[Word and element pointing records]

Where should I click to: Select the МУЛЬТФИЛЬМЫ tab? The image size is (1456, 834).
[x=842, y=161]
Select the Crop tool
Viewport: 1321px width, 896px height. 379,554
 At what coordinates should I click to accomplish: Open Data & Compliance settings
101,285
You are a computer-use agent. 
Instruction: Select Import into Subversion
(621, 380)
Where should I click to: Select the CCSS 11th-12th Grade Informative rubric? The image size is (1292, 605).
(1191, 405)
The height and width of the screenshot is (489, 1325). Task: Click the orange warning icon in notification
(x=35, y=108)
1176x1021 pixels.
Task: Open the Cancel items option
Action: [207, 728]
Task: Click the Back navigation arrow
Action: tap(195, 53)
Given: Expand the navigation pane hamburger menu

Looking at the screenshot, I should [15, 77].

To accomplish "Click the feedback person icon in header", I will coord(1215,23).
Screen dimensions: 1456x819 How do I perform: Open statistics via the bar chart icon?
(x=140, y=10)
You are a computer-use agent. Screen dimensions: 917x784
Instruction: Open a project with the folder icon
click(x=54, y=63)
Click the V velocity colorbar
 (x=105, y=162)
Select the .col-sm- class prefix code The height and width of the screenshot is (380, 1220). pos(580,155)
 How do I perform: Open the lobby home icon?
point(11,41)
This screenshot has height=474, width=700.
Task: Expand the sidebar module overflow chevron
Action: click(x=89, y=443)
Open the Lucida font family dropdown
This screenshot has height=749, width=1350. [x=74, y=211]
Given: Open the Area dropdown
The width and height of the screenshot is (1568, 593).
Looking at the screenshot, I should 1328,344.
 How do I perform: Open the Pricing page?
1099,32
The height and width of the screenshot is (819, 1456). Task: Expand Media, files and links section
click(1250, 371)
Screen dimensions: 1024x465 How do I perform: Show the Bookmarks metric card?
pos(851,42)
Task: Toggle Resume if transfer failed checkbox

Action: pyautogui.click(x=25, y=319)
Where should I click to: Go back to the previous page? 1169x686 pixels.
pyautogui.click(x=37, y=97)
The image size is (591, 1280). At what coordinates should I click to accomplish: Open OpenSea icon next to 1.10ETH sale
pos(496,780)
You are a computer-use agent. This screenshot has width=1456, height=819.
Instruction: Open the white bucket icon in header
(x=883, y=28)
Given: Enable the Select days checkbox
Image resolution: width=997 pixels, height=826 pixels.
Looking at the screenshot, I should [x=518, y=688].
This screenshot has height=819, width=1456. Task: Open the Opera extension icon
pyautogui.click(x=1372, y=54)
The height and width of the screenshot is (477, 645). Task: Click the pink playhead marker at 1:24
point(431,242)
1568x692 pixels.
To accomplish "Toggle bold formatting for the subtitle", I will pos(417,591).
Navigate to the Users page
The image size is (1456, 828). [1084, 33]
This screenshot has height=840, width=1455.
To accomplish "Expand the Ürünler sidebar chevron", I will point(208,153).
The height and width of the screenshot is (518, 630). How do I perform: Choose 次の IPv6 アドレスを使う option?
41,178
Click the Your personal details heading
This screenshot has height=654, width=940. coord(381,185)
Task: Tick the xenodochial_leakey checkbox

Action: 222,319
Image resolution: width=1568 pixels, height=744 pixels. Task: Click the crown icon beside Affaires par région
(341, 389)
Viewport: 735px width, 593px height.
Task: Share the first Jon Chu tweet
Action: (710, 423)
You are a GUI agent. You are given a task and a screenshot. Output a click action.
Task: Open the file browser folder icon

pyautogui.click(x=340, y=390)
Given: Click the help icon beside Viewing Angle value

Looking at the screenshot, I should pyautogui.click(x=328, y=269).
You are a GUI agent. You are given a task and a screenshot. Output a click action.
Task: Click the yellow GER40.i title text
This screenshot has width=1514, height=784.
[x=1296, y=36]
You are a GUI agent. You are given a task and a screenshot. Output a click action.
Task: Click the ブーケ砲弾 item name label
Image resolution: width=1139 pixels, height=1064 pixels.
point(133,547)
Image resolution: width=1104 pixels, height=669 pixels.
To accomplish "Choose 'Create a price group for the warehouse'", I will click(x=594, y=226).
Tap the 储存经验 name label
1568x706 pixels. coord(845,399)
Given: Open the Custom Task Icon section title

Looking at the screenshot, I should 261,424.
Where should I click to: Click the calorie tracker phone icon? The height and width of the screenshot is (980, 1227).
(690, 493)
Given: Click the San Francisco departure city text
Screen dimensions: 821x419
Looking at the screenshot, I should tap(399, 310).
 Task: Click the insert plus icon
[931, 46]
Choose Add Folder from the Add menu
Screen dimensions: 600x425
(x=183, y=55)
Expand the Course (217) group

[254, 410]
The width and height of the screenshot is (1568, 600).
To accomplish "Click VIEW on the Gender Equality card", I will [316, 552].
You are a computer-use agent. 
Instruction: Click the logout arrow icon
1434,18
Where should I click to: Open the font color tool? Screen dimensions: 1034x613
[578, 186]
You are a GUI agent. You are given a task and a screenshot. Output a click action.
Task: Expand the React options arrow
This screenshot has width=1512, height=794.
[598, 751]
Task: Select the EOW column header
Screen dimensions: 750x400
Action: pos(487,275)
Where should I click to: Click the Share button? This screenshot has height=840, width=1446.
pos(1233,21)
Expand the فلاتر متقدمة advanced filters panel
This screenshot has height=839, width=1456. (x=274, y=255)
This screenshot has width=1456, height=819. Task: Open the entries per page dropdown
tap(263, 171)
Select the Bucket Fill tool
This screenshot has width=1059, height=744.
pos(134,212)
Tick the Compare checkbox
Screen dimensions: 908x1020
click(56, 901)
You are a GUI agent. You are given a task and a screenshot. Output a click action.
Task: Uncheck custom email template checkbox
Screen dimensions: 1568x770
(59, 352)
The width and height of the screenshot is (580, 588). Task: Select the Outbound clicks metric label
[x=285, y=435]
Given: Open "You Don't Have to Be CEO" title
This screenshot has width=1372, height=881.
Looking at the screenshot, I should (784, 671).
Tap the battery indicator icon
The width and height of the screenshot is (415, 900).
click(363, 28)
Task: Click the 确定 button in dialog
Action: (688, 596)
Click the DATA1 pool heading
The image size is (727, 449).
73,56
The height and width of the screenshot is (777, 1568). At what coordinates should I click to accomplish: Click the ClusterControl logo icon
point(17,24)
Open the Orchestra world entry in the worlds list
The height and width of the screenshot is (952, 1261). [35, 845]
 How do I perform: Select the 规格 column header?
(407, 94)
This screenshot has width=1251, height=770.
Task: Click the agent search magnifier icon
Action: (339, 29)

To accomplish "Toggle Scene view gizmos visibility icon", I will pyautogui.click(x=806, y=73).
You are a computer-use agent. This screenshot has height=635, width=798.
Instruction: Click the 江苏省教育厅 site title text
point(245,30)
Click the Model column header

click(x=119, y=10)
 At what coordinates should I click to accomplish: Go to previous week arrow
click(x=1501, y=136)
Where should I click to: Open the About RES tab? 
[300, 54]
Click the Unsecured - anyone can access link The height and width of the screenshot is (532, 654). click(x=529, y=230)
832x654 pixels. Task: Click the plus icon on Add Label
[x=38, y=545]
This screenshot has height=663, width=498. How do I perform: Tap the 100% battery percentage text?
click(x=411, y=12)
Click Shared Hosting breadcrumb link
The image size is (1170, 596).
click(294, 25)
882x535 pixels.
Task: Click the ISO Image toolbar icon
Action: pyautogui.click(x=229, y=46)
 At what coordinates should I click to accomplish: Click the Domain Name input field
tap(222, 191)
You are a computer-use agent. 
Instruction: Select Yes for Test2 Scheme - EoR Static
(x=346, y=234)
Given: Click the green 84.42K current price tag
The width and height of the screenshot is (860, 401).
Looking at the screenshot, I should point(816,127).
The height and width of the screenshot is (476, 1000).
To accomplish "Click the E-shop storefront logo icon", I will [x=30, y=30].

• **DIRECTIVE**: Revise the lines from the line with "This screenshot has width=1456, height=819. Task: Open" up to and including the line with "click(56, 901)", replacing "entries per page" with "rows per page" and leaving everything else unchanged.

• **EXPECTED ANSWER**:
This screenshot has width=1456, height=819. Task: Open the rows per page dropdown
tap(263, 171)
Select the Bucket Fill tool
This screenshot has width=1059, height=744.
pos(134,212)
Tick the Compare checkbox
Screen dimensions: 908x1020
click(56, 901)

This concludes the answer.